Excerto selecionado:
##############################
A pobreza não é fruto do destino, é consequência do egoísmo

Francisco publica mensagem para o V Dia Mundial dos Pobres, reforçando críticas ao sistema financeiro

O Papa alertou para as consequências sociais e económicas da pandemia, pedindo uma nova abordagem na luta contra a pobreza, numa mensagem divulgada hoje pelo Vaticano.

“A pandemia continua a bater à porta de milhões de pessoas e, mesmo quando não traz consigo o sofrimento e a morte, é portadora de pobreza. Os pobres têm aumentado desmesuradamente e o mesmo, infelizmente, continuará a verificar-se ainda nos próximos meses”, escreve Francisco, na sua mensagem para o V Dia Mundial dos Pobres, que a Igreja Católica vai celebrar a 14 de novembro, penúltimo domingo do ano litúrgico.

O texto tem como tema ‘Sempre tereis pobres entre vós’, inspirado numa passagem do Evangelho segundo São Marcos (Mc 14, 7).

O Papa aborda a multiplicação de novas formas de pobreza, questionando discursos políticos que fazem dos pobres “responsáveis pela sua condição” e mesmo um “peso intolerável” para o sistema económico.
##############################
Entradas fornecidas:

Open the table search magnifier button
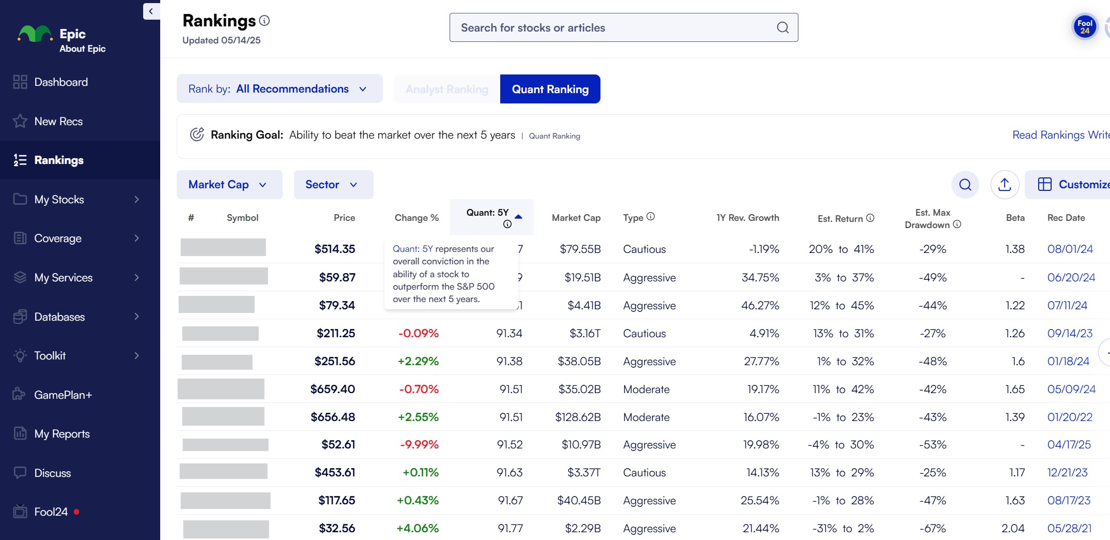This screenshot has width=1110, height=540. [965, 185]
##############################
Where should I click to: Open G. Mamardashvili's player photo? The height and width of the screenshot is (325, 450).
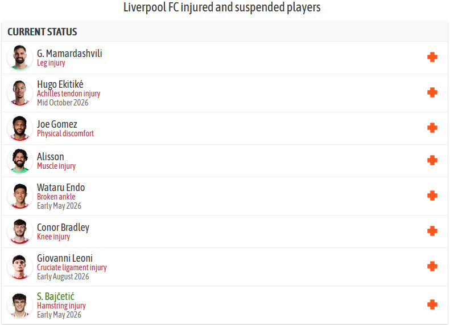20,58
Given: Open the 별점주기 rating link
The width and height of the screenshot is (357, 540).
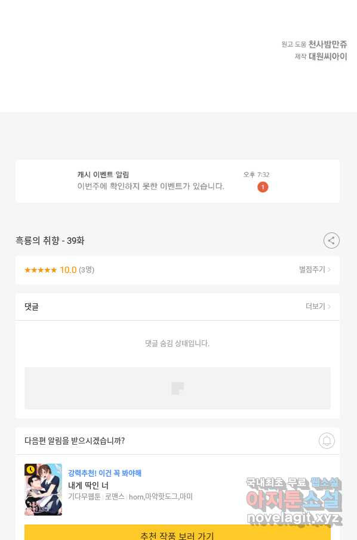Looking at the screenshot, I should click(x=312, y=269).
##############################
Descrição do problema:
Resuma em duas frases o parágrafo do excerto que começa por “A pandemia continua a bater à porta”, mantendo os factos principais. As entradas são material à parte, sem relação com o excerto.

Resultado do exercício:
Segundo Francisco, a pandemia continua a atingir milhões de pessoas e, mesmo quando não traz sofrimento e morte, traz pobreza; o número de pobres cresceu muito e vai continuar a crescer nos próximos meses. Ele escreve isto na mensagem para o V Dia Mundial dos Pobres, que a Igreja Católica vai celebrar a 14 de novembro, penúltimo domingo do ano litúrgico.